PROBLEM REQUIREMENTS: The full data must be written out exactly, with every line included.

DATASET:

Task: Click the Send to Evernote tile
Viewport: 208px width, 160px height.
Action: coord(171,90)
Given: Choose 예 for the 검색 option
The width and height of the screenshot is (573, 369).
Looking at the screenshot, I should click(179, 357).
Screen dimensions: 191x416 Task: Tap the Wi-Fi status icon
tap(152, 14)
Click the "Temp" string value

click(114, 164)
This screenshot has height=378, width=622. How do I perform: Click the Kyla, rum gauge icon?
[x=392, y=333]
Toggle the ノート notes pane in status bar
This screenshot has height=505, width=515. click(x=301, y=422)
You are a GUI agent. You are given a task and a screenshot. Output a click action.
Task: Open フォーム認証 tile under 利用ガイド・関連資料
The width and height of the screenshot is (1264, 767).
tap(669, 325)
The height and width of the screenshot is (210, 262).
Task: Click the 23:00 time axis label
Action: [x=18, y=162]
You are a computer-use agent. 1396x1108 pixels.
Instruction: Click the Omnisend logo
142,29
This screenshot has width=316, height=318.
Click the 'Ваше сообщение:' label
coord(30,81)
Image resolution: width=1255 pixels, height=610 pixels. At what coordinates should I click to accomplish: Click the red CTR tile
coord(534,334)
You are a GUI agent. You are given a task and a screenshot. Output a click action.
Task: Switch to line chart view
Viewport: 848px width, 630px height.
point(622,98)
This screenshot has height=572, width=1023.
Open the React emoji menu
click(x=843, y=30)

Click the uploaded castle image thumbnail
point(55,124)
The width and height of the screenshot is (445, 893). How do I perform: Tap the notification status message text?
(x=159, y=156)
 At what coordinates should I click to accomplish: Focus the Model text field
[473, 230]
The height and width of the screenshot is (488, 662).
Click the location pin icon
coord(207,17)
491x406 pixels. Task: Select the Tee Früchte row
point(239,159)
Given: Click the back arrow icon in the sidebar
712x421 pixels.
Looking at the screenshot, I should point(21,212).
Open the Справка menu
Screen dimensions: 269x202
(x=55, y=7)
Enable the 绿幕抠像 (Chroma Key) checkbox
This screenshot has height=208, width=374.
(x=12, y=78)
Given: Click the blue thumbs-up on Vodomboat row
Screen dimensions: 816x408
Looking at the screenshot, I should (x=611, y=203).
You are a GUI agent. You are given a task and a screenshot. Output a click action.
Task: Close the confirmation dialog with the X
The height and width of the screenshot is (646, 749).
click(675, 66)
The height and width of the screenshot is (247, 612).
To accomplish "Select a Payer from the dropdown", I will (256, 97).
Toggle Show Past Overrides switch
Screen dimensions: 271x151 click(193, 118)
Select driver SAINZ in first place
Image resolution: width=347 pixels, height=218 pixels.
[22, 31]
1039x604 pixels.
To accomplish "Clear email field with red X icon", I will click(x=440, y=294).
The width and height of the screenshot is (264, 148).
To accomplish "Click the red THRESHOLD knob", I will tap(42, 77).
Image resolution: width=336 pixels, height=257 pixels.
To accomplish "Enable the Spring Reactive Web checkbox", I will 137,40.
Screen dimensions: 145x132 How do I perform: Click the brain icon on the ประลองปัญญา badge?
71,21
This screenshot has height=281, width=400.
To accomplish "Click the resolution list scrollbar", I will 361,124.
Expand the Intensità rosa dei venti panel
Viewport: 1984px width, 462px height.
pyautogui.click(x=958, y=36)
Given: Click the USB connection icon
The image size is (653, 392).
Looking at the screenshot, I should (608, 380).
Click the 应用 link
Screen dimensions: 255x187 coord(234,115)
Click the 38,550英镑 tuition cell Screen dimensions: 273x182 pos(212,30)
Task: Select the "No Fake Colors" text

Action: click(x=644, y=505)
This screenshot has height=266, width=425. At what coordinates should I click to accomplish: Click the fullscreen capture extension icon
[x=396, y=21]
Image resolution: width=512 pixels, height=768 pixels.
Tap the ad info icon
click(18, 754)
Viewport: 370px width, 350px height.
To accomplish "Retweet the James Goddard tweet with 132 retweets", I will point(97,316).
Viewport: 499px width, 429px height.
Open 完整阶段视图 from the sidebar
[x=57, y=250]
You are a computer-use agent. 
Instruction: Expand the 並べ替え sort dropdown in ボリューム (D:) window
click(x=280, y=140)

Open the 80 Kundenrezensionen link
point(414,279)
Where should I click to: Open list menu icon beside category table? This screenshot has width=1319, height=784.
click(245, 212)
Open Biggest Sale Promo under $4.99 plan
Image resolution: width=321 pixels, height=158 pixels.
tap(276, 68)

SOLUTION FOR THIS PROBLEM:
Task: Click the Send to Evernote tile
Viewport: 208px width, 160px height.
Action: coord(171,90)
Given: Choose 예 for the 검색 option
The width and height of the screenshot is (573, 369).
Looking at the screenshot, I should click(179, 357).
Screen dimensions: 191x416 Task: Tap the Wi-Fi status icon
tap(152, 14)
Click the "Temp" string value

click(114, 164)
This screenshot has height=378, width=622. How do I perform: Click the Kyla, rum gauge icon?
[x=392, y=333]
Toggle the ノート notes pane in status bar
This screenshot has height=505, width=515. click(x=301, y=422)
You are a GUI agent. You are given a task and a screenshot. Output a click action.
Task: Open フォーム認証 tile under 利用ガイド・関連資料
The width and height of the screenshot is (1264, 767).
tap(669, 325)
The height and width of the screenshot is (210, 262).
Task: Click the 23:00 time axis label
Action: [x=18, y=162]
You are a computer-use agent. 1396x1108 pixels.
Instruction: Click the Omnisend logo
142,29
This screenshot has width=316, height=318.
Click the 'Ваше сообщение:' label
coord(30,81)
Image resolution: width=1255 pixels, height=610 pixels. At what coordinates should I click to accomplish: Click the red CTR tile
coord(534,334)
You are a GUI agent. You are given a task and a screenshot. Output a click action.
Task: Switch to line chart view
Viewport: 848px width, 630px height.
point(622,98)
This screenshot has height=572, width=1023.
Open the React emoji menu
click(x=843, y=30)

Click the uploaded castle image thumbnail
point(55,124)
The width and height of the screenshot is (445, 893). How do I perform: Tap the notification status message text?
(x=159, y=156)
 At what coordinates should I click to accomplish: Focus the Model text field
[473, 230]
The height and width of the screenshot is (488, 662).
Click the location pin icon
coord(207,17)
491x406 pixels. Task: Select the Tee Früchte row
point(239,159)
Given: Click the back arrow icon in the sidebar
712x421 pixels.
Looking at the screenshot, I should point(21,212).
Open the Справка menu
Screen dimensions: 269x202
(x=55, y=7)
Enable the 绿幕抠像 (Chroma Key) checkbox
This screenshot has height=208, width=374.
(x=12, y=78)
Given: Click the blue thumbs-up on Vodomboat row
Screen dimensions: 816x408
Looking at the screenshot, I should (x=611, y=203).
You are a GUI agent. You are given a task and a screenshot. Output a click action.
Task: Close the confirmation dialog with the X
The height and width of the screenshot is (646, 749).
click(675, 66)
The height and width of the screenshot is (247, 612).
To accomplish "Select a Payer from the dropdown", I will (256, 97).
Toggle Show Past Overrides switch
Screen dimensions: 271x151 click(193, 118)
Select driver SAINZ in first place
Image resolution: width=347 pixels, height=218 pixels.
[22, 31]
1039x604 pixels.
To accomplish "Clear email field with red X icon", I will click(x=440, y=294).
The width and height of the screenshot is (264, 148).
To accomplish "Click the red THRESHOLD knob", I will tap(42, 77).
Image resolution: width=336 pixels, height=257 pixels.
To accomplish "Enable the Spring Reactive Web checkbox", I will 137,40.
Screen dimensions: 145x132 How do I perform: Click the brain icon on the ประลองปัญญา badge?
71,21
This screenshot has height=281, width=400.
To accomplish "Click the resolution list scrollbar", I will 361,124.
Expand the Intensità rosa dei venti panel
Viewport: 1984px width, 462px height.
pyautogui.click(x=958, y=36)
Given: Click the USB connection icon
The image size is (653, 392).
Looking at the screenshot, I should (608, 380).
Click the 应用 link
Screen dimensions: 255x187 coord(234,115)
Click the 38,550英镑 tuition cell Screen dimensions: 273x182 pos(212,30)
Task: Select the "No Fake Colors" text

Action: click(x=644, y=505)
This screenshot has height=266, width=425. At what coordinates should I click to accomplish: Click the fullscreen capture extension icon
[x=396, y=21]
Image resolution: width=512 pixels, height=768 pixels.
Tap the ad info icon
click(18, 754)
Viewport: 370px width, 350px height.
To accomplish "Retweet the James Goddard tweet with 132 retweets", I will point(97,316).
Viewport: 499px width, 429px height.
Open 完整阶段视图 from the sidebar
[x=57, y=250]
You are a computer-use agent. 
Instruction: Expand the 並べ替え sort dropdown in ボリューム (D:) window
click(x=280, y=140)

Open the 80 Kundenrezensionen link
point(414,279)
Where should I click to: Open list menu icon beside category table? This screenshot has width=1319, height=784.
click(245, 212)
Open Biggest Sale Promo under $4.99 plan
Image resolution: width=321 pixels, height=158 pixels.
tap(276, 68)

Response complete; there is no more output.